[PATCH] drm/amdkfd: Page aligned memory reserve size
Philip Yang
yangp at amd.com
Tue Jan 10 22:32:12 UTC 2023
On 2023-01-10 15:49, Felix Kuehling wrote:
> Am 2023-01-10 um 15:44 schrieb Philip Yang:
>>
>> On 2023-01-10 13:33, Felix Kuehling wrote:
>>> Am 2023-01-10 um 12:11 schrieb Philip Yang:
>>>> Use page aligned size to reserve memory usage because page aligned TTM
>>>> BO size is used to unreserve memory usage, otherwise no page aligned
>>>> size causes memory usage accounting unbalanced.
>>>>
>>>> Change vram_used definition type to int64_t to be able to trigger
>>>> WARN_ONCE(adev && adev->kfd.vram_used < 0, "..."), to help debug the
>>>> accouting issue with warning and backtrace.
>>>>
>>>> Signed-off-by: Philip Yang <Philip.Yang at amd.com>
>>>> ---
>>>> drivers/gpu/drm/amd/amdgpu/amdgpu_amdkfd.h | 2 +-
>>>> drivers/gpu/drm/amd/amdgpu/amdgpu_amdkfd_gpuvm.c | 9 ++++++---
>>>> drivers/gpu/drm/amd/amdkfd/kfd_chardev.c | 7 +++++--
>>>> 3 files changed, 12 insertions(+), 6 deletions(-)
>>>>
>>>> diff --git a/drivers/gpu/drm/amd/amdgpu/amdgpu_amdkfd.h
>>>> b/drivers/gpu/drm/amd/amdgpu/amdgpu_amdkfd.h
>>>> index fb41869e357a..333780491867 100644
>>>> --- a/drivers/gpu/drm/amd/amdgpu/amdgpu_amdkfd.h
>>>> +++ b/drivers/gpu/drm/amd/amdgpu/amdgpu_amdkfd.h
>>>> @@ -97,7 +97,7 @@ struct amdgpu_amdkfd_fence {
>>>> struct amdgpu_kfd_dev {
>>>> struct kfd_dev *dev;
>>>> - uint64_t vram_used;
>>>> + int64_t vram_used;
>>>> uint64_t vram_used_aligned;
>>>> bool init_complete;
>>>> struct work_struct reset_work;
>>>> diff --git a/drivers/gpu/drm/amd/amdgpu/amdgpu_amdkfd_gpuvm.c
>>>> b/drivers/gpu/drm/amd/amdgpu/amdgpu_amdkfd_gpuvm.c
>>>> index 2a118669d0e3..7efee672bc41 100644
>>>> --- a/drivers/gpu/drm/amd/amdgpu/amdgpu_amdkfd_gpuvm.c
>>>> +++ b/drivers/gpu/drm/amd/amdgpu/amdgpu_amdkfd_gpuvm.c
>>>> @@ -1598,6 +1598,7 @@ int amdgpu_amdkfd_gpuvm_alloc_memory_of_gpu(
>>>> struct amdgpu_bo *bo;
>>>> struct drm_gem_object *gobj = NULL;
>>>> u32 domain, alloc_domain;
>>>> + uint64_t aligned_size;
>>>> u64 alloc_flags;
>>>> int ret;
>>>> @@ -1653,13 +1654,15 @@ int amdgpu_amdkfd_gpuvm_alloc_memory_of_gpu(
>>>> * the memory.
>>>> */
>>>> if ((*mem)->aql_queue)
>>>> - size = size >> 1;
>>>> + size >>= 1;
>>>> +
>>>> + aligned_size = PAGE_ALIGN(size);
>>>
>>> Why do you need a new variable for this? Can't you just update size
>>> to be page-aligned here? Is the unaligned size still needed anywhere?
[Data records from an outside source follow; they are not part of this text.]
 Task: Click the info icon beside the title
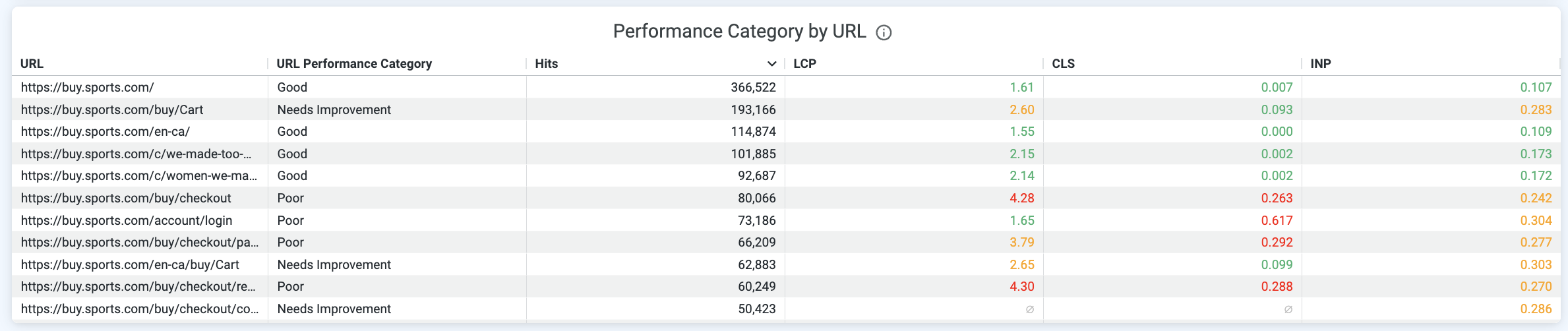[884, 33]
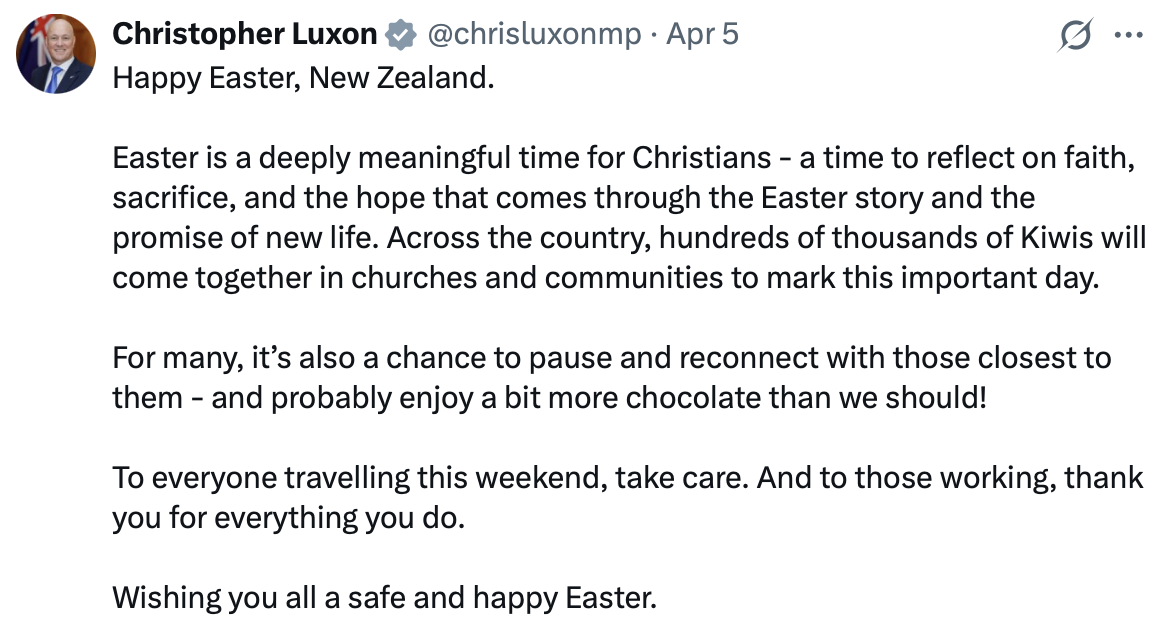
Task: Open the three-dot more options menu
Action: [1128, 35]
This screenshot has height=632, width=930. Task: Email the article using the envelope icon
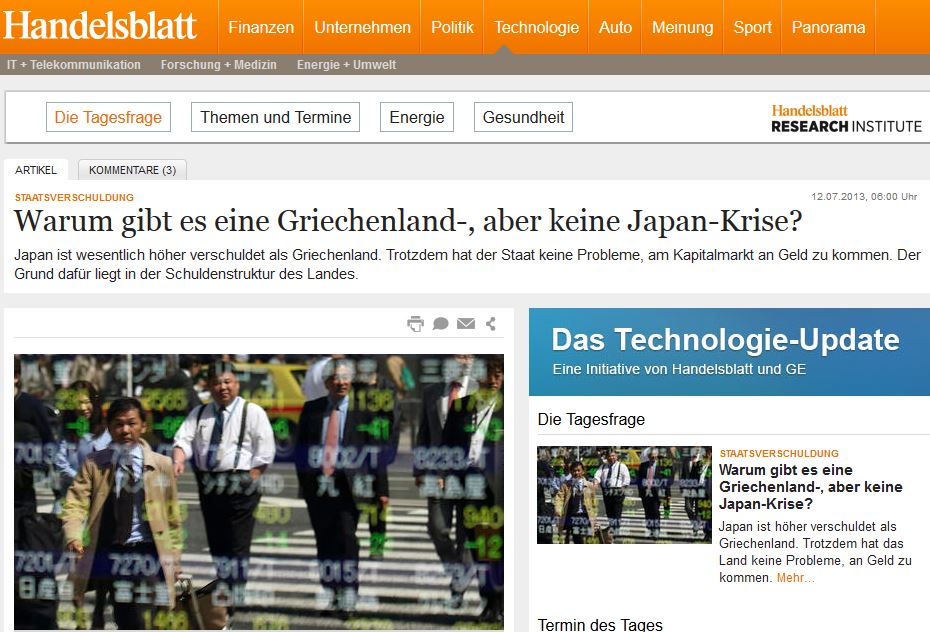pyautogui.click(x=466, y=323)
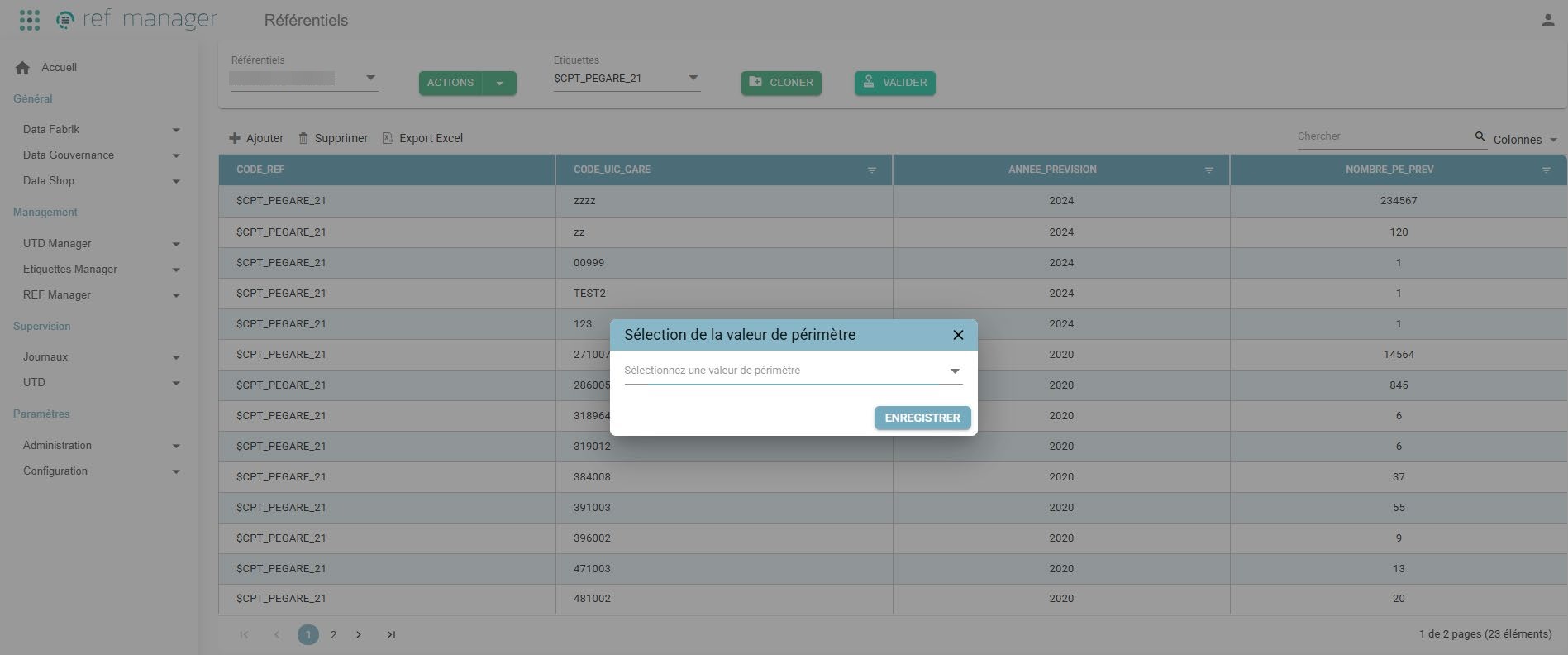The width and height of the screenshot is (1568, 655).
Task: Open the user account icon
Action: (x=1547, y=20)
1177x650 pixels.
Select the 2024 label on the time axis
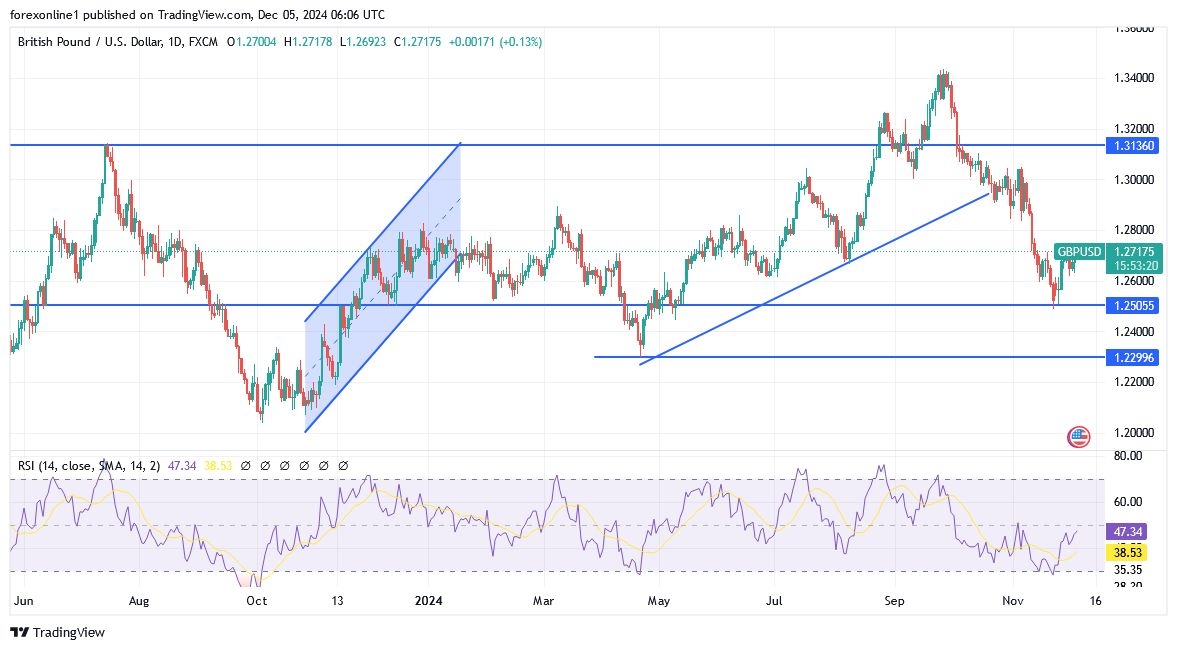click(x=428, y=601)
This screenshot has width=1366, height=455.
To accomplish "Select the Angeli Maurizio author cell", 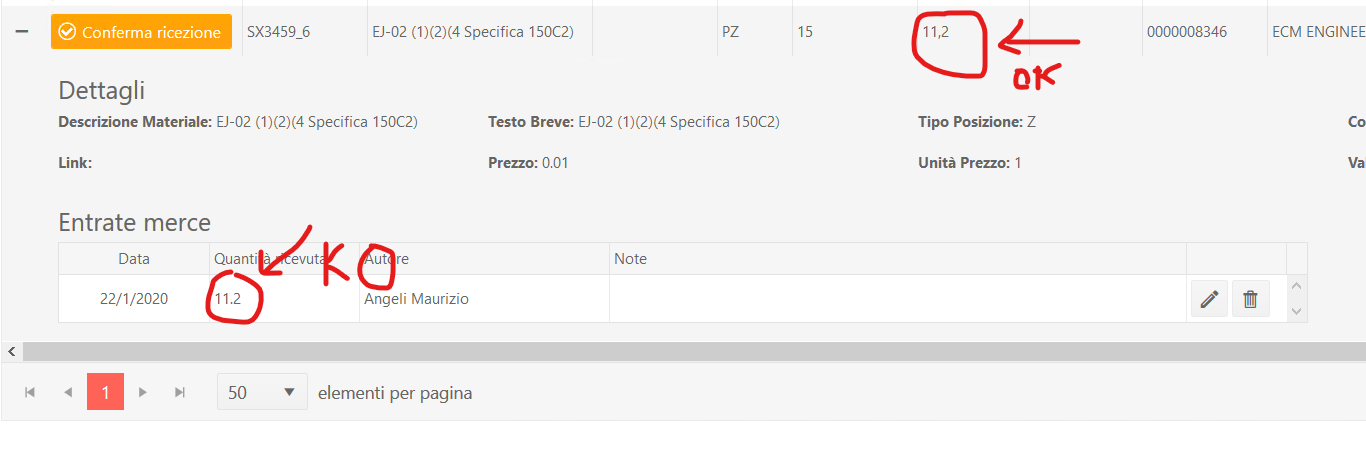I will point(416,299).
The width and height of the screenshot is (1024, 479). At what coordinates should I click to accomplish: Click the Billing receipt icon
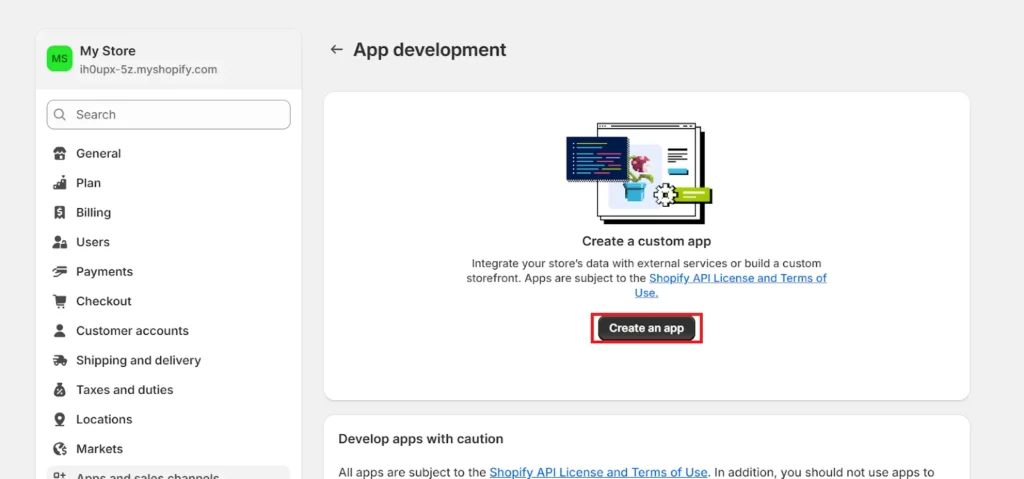tap(59, 213)
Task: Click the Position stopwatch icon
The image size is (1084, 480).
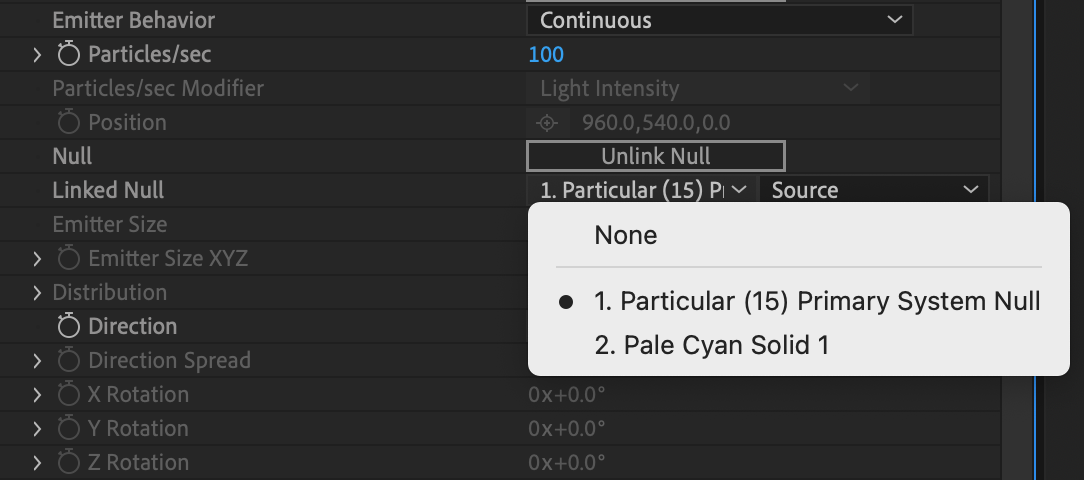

>> amdgpu_gem_object_create ->...-> amdgpu_bo_create needs the original
>> size for domain GWS etc, as the size is used as number of pages, not
>> bytes.
>
> I don't think GWS is ever allocated through this code path. This type
> of memory is not exposed in the KFD ioctl API. KFD allocates a GWS BO
> using amdgpu_amdkfd_alloc_gws.
yes, as size is used in pr_debug, it is better to show the original size
in debug log to match application, also notice the pr_debug size should
base on aql_queue flag, will send v4 patch with the fix.
Regards,
Philip
>
> Regards,
> Felix
>
>
>>>
>>>
>>>> (*mem)->alloc_flags = flags;
>>>> amdgpu_sync_create(&(*mem)->sync);
>>>> - ret = amdgpu_amdkfd_reserve_mem_limit(adev, size, flags);
>>>> + ret = amdgpu_amdkfd_reserve_mem_limit(adev, aligned_size, flags);
>>>> if (ret) {
>>>> pr_debug("Insufficient memory\n");
>>>> goto err_reserve_limit;
>>>> @@ -1725,7 +1728,7 @@ int amdgpu_amdkfd_gpuvm_alloc_memory_of_gpu(
>>>> /* Don't unreserve system mem limit twice */
>>>> goto err_reserve_limit;
>>>> err_bo_create:
>>>> - amdgpu_amdkfd_unreserve_mem_limit(adev, size, flags);
>>>> + amdgpu_amdkfd_unreserve_mem_limit(adev, aligned_size, flags);
>>>> err_reserve_limit:
>>>> mutex_destroy(&(*mem)->lock);
>>>> if (gobj)
>>>> diff --git a/drivers/gpu/drm/amd/amdkfd/kfd_chardev.c
>>>> b/drivers/gpu/drm/amd/amdkfd/kfd_chardev.c
>>>> index 6d291aa6386b..e11451100a20 100644
>>>> --- a/drivers/gpu/drm/amd/amdkfd/kfd_chardev.c
>>>> +++ b/drivers/gpu/drm/amd/amdkfd/kfd_chardev.c
>>>> @@ -1127,8 +1127,11 @@ static int
>>>> kfd_ioctl_alloc_memory_of_gpu(struct file *filep,
>>>> }
>>>> /* Update the VRAM usage count */
>>>> - if (flags & KFD_IOC_ALLOC_MEM_FLAGS_VRAM)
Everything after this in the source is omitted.